Il s’agit de la première méthode proposée pour caractériser la couronne biomoléculaire complète incorporant des protéines et des métabolites, à partir du même échantillon, en utilisant CESI-MS. La capacité de caractériser à la fois les protéines et les métabolites à partir du même échantillon augmentera considérablement la quantité de données recueillies à partir d’une seule exposition expérimentale permettant de mieux comprendre le processus de formation de la couronne et ses impacts sur la toxicité et l’efficacité des NM en tant que nanomédicaments. De plus, CESI-MS est une plate-forme idéale pour caractériser les deux classes de biomolécules avec juste un changement de capillaire requis. À l’avenir, de nouvelles méthodes développées pour l’EC non aqueux permettront d’effectuer la lipidomique à l’aide de CE-MS40, il est donc maintenant possible d’analyser les protéines, les métabolites et les lipides à l’aide d’une seule plate-forme. Les approches conventionnelles actuelles nécessiteraient deux plates-formes LC-MS dédiées, l’une pour la couronne protéique et l’autre pour la couronne métabolite. Ainsi, cette approche peut collecter deux fois plus de données à l’aide d’une seule plateforme analytique.

Il y a quelques mises en garde à cette approche en particulier avec le métabolite corona car ce protocole propose une mesure indirecte de la couronne. En tant que tel, le problème peut survenir lorsque les niveaux de métabolites sont présents à des concentrations élevées par rapport aux NM et que la baisse subséquente de la concentration de métabolites dans la matrice est faible. Cependant, contrairement à la couronne protéique, il est peu probable qu’une approche « taille unique » pour isoler la couronne métabolite soit développée en raison de chaque NM ayant des chimies de surface uniques. À l’avenir, il est plus probable que des approches spécifiques à la NM pour isoler la couronne métabolite seront développées et validées; cela ne s’appliquera qu’à ce NM spécifique. Malgré cela, le CESI-MS restera une plate-forme très appropriée pour la caractérisation des métabolites chargés polaires, quelle que soit la façon dont ils sont isolés. Il convient également de noter que si une pastille ne se forme pas pendant les étapes de centrifugation conçues pour granuler les NT, une force centrifuge plus élevée peut être nécessaire; cela est plus susceptible de se produire avec des NM moins denses.
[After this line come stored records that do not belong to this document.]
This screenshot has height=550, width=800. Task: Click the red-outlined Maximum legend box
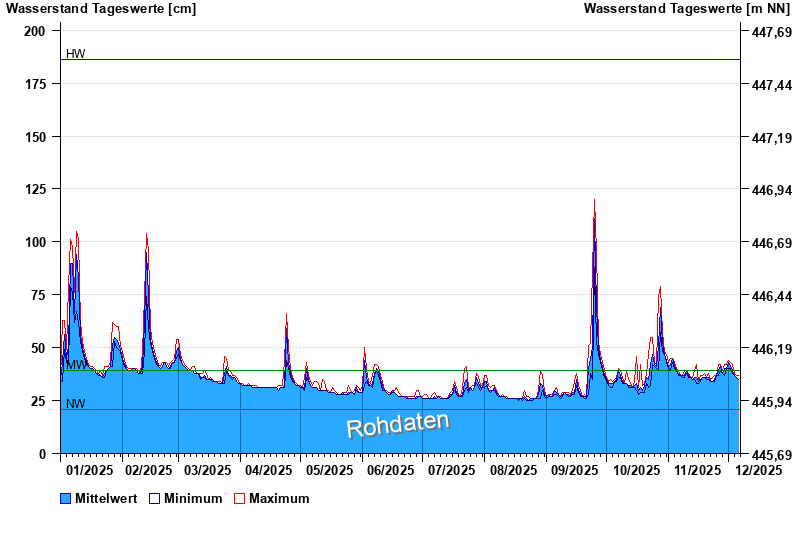pos(239,498)
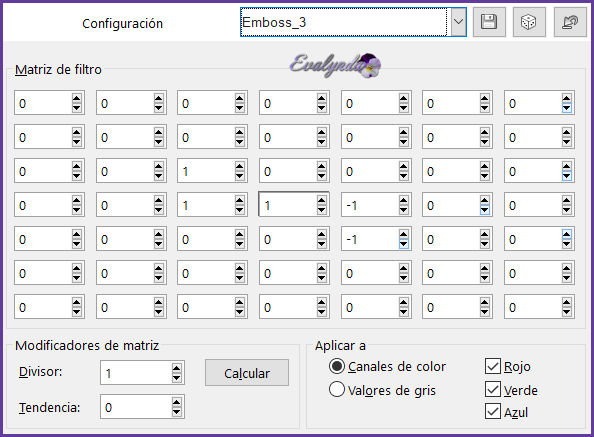Click the Tendencia input field
Viewport: 594px width, 437px height.
coord(136,407)
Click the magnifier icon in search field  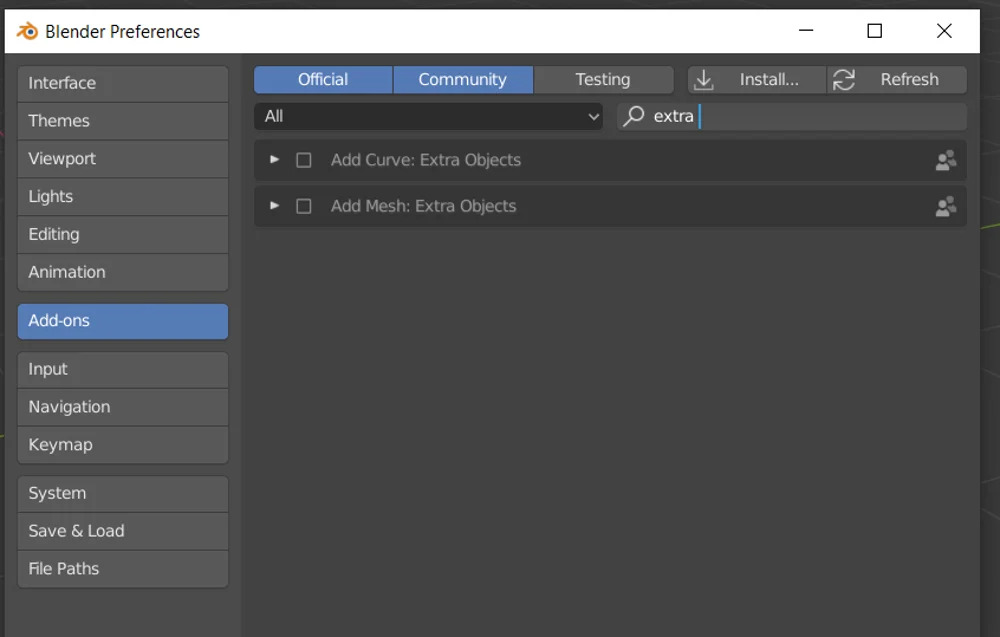tap(634, 116)
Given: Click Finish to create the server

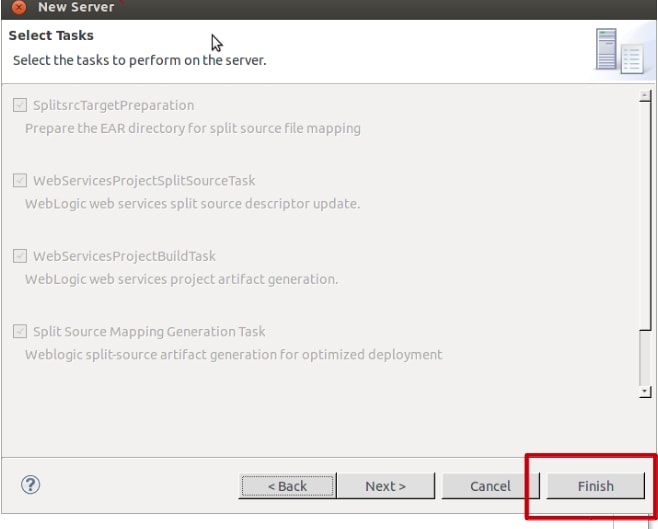Looking at the screenshot, I should (595, 486).
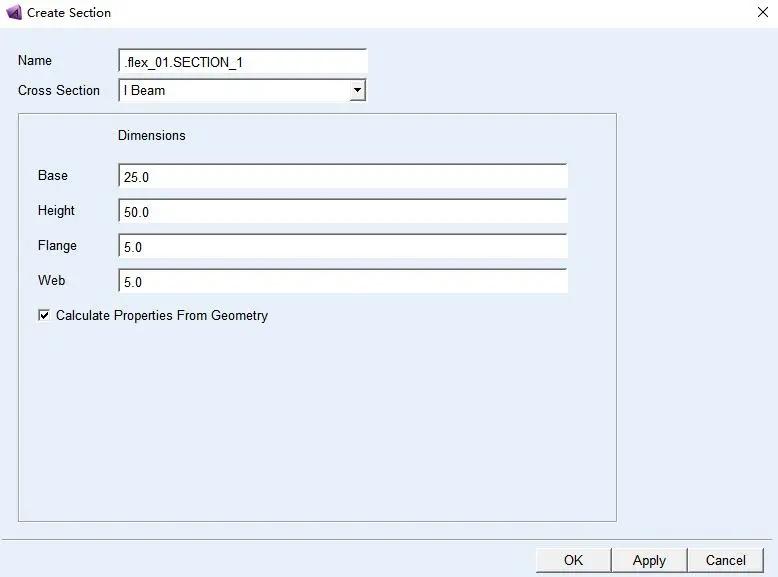Click the Dimensions heading text
Viewport: 778px width, 577px height.
(x=152, y=136)
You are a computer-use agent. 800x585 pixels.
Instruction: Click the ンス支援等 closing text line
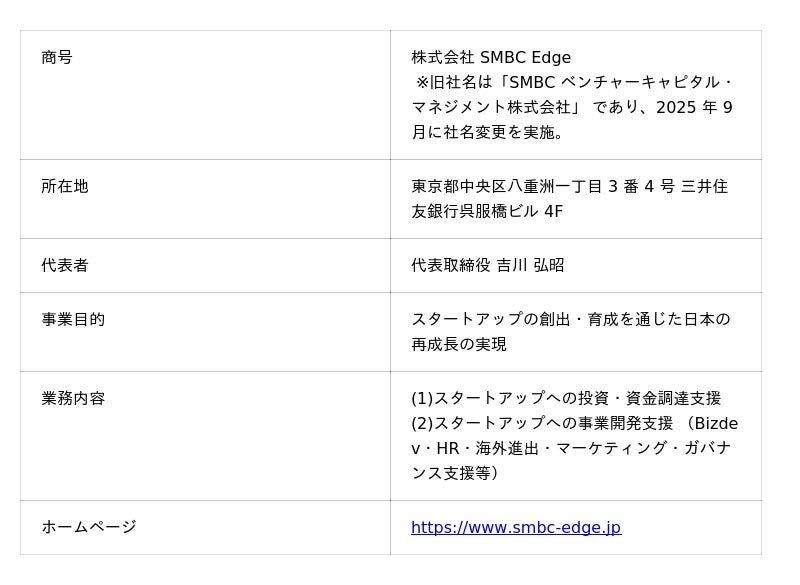455,474
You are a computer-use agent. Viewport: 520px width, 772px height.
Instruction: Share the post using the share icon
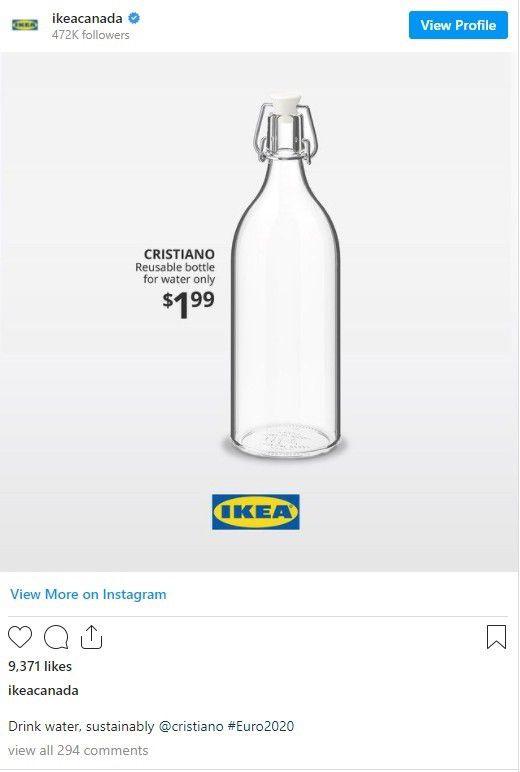point(91,637)
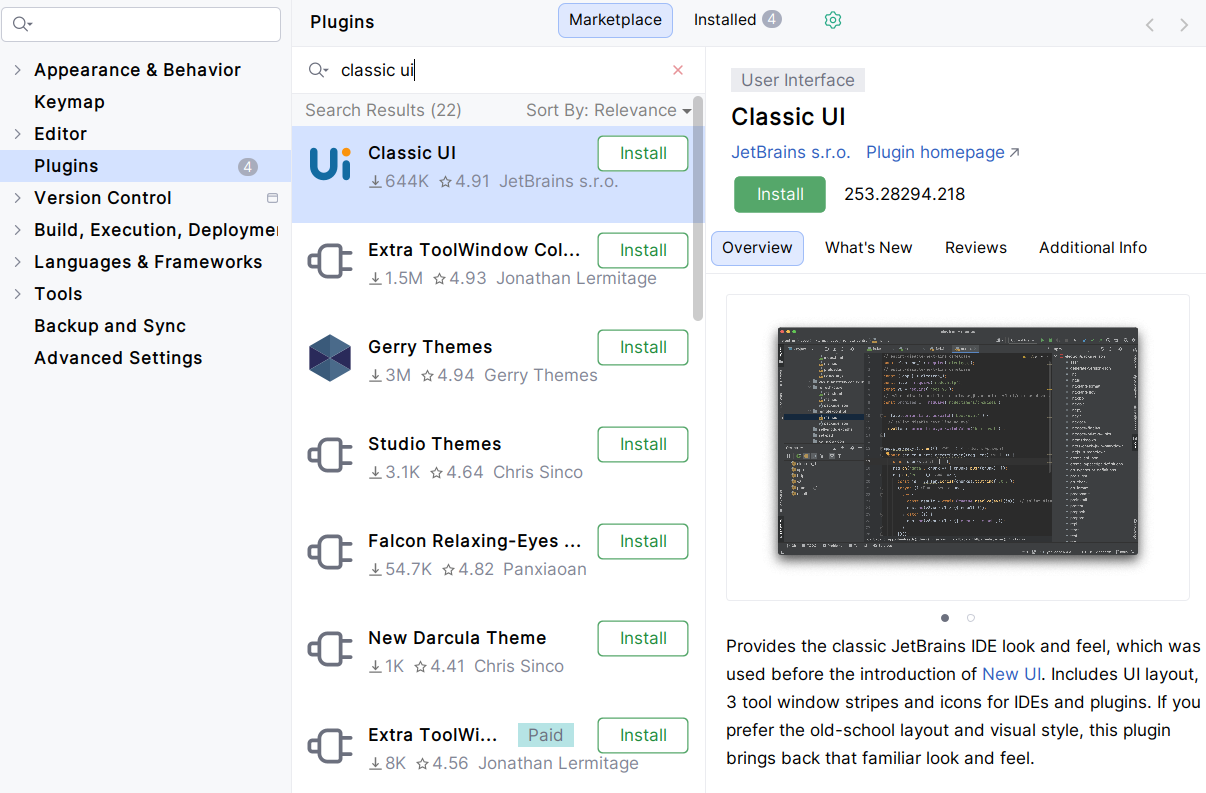Expand the Version Control tree node
This screenshot has width=1206, height=793.
[x=17, y=198]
Il est également essentiel que toutes les étapes de filtrage soient respectées dans le protocole en raison de l’alésage étroit des capillaires, ceux-ci peuvent facilement être bloqués si des particules n’ont pas été éliminées de manière adéquate de l’échantillon.
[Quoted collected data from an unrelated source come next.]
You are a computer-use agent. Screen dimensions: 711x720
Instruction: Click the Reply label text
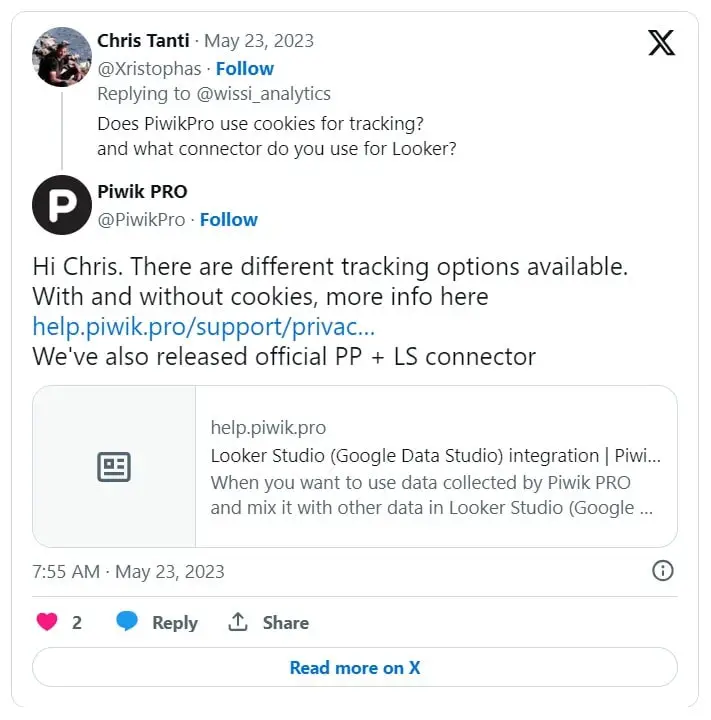pos(175,622)
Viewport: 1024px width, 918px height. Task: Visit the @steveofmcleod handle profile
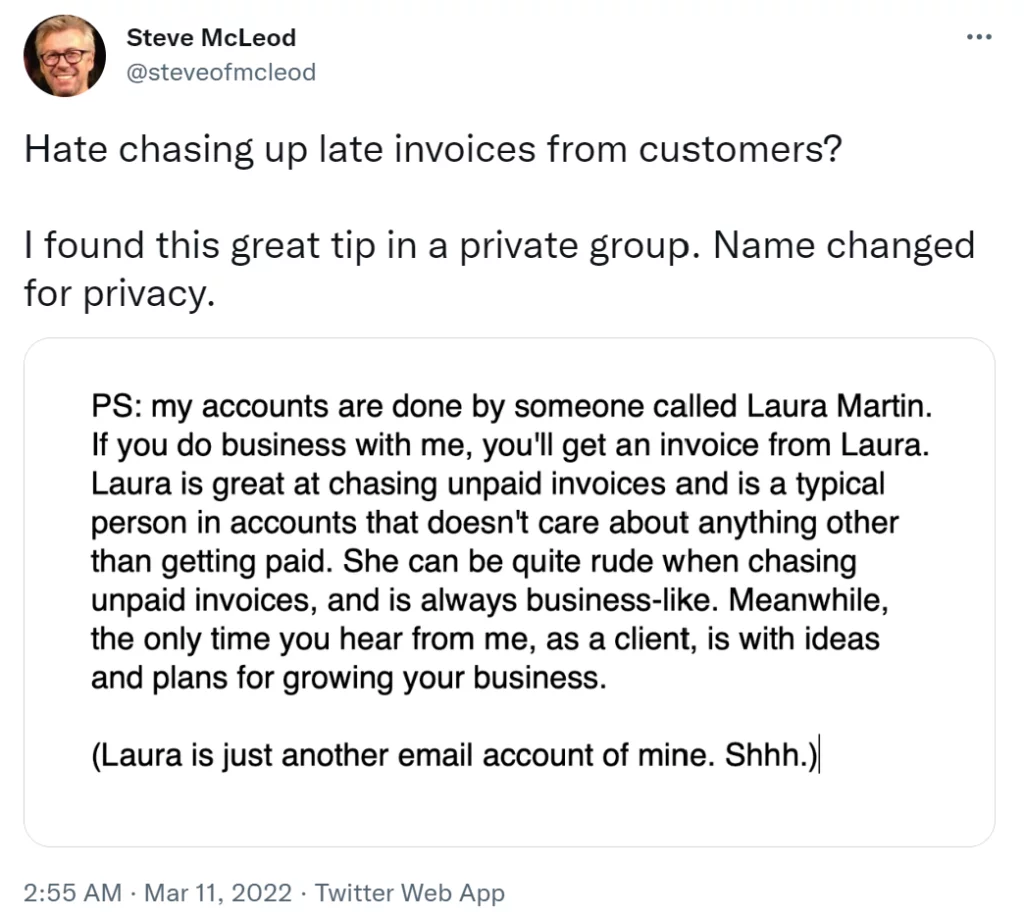point(221,72)

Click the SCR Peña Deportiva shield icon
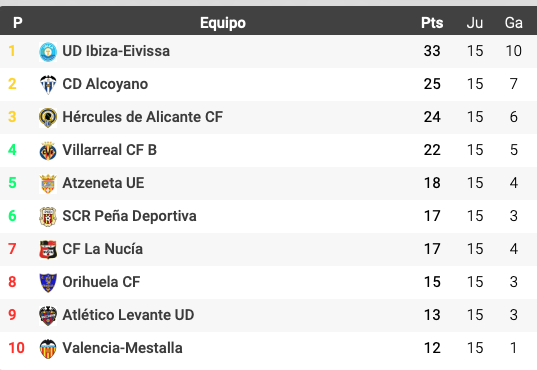tap(48, 216)
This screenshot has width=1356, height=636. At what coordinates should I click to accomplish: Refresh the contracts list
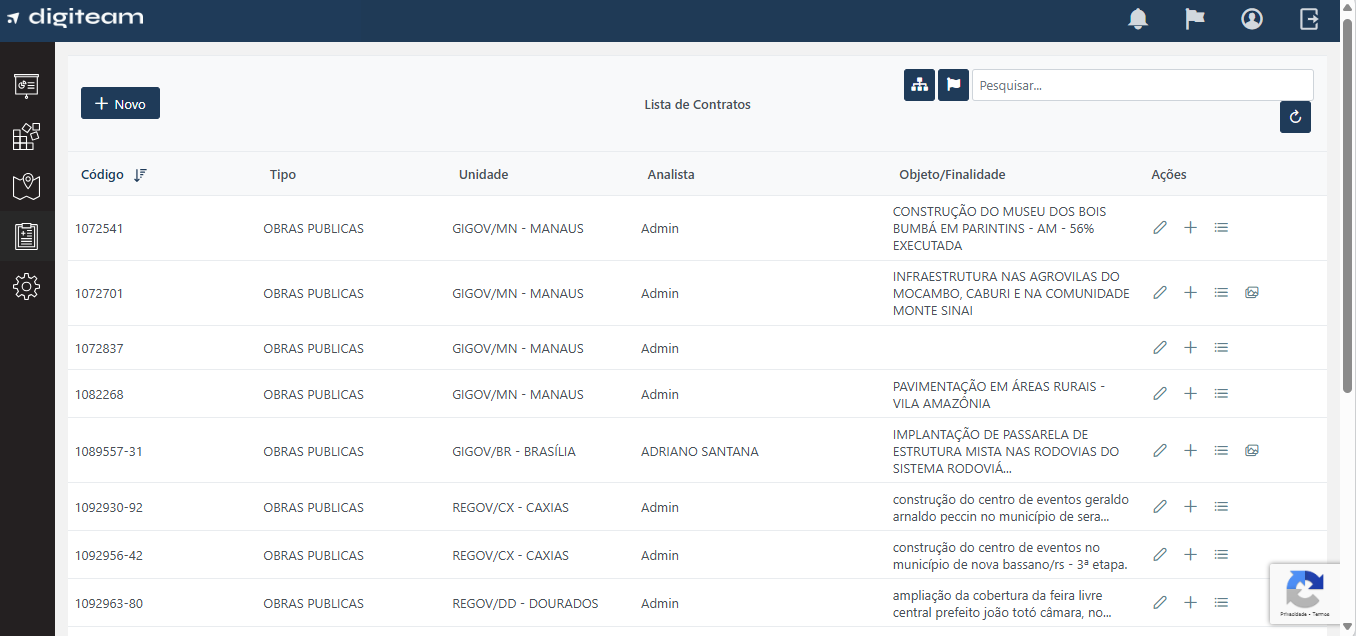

Alors que la couronne protéique est un domaine de recherche intense depuis un certain nombre d’années, la capacité de combiner cela avec la couronne métabolite est un nouveau domaine d’intérêt pour les scientifiques qui étudient l’interface bio-nano6,14. À ce jour, la majorité de ces études se sont concentrées sur la fraction lipidique non polaire du métabolite corona9,28. Cette méthode actuelle permet la caractérisation des métabolites hautement polaires et chargés dans la couronne, qui comprend des métabolites importants impliqués dans le métabolisme énergétique, la glycolyse et la synthèse de l’ADN. En conséquence, lorsqu’il est combiné avec le flux de travail protéomique, une caractérisation plus holistique de la couronne biomoléculaire est possible. Cela permet une analyse plus approfondie des interactions bio-nano à l’avenir. Cette méthode permet d’améliorer les connaissances mécanistes sur l’endocytose médiée par les récepteurs via les interactions des protéines et des métabolites avec les récepteurs membranaires. En outre, les interactions inter et intra corona entre les protéines et les petites molécules peuvent être explorées; par exemple, il a été récemment démontré que les protéines de la couronne jouent un rôle clé dans le recrutement des métabolites15. Il convient de noter que les résultats représentatifs de la figure 3 et de la figure 4 sont la quantification absolue des métabolites, mais une approche non ciblée utilisant une analyse de données multivariées pour comparer toutes les caractéristiques de la CE-MS chez les témoins par rapport au plasma exposé permettrait également d’élucider la liaison aux métabolites. Ainsi, il existe une marge de manœuvre importante pour étudier comment, et lesquels, les métabolites et les protéines influencent leur recrutement respectif dans les couronnes NM. Ces études supplémentaires peuvent aider à concevoir des couronnes pour optimiser l’administration de nanomédicaments ou découvrir d’autres obstacles à leur développement, tels que la suppression de l’action pharmaceutique en raison du blocage biomoléculaire de la couronne ou des fonctionnalités de ciblage du masquage.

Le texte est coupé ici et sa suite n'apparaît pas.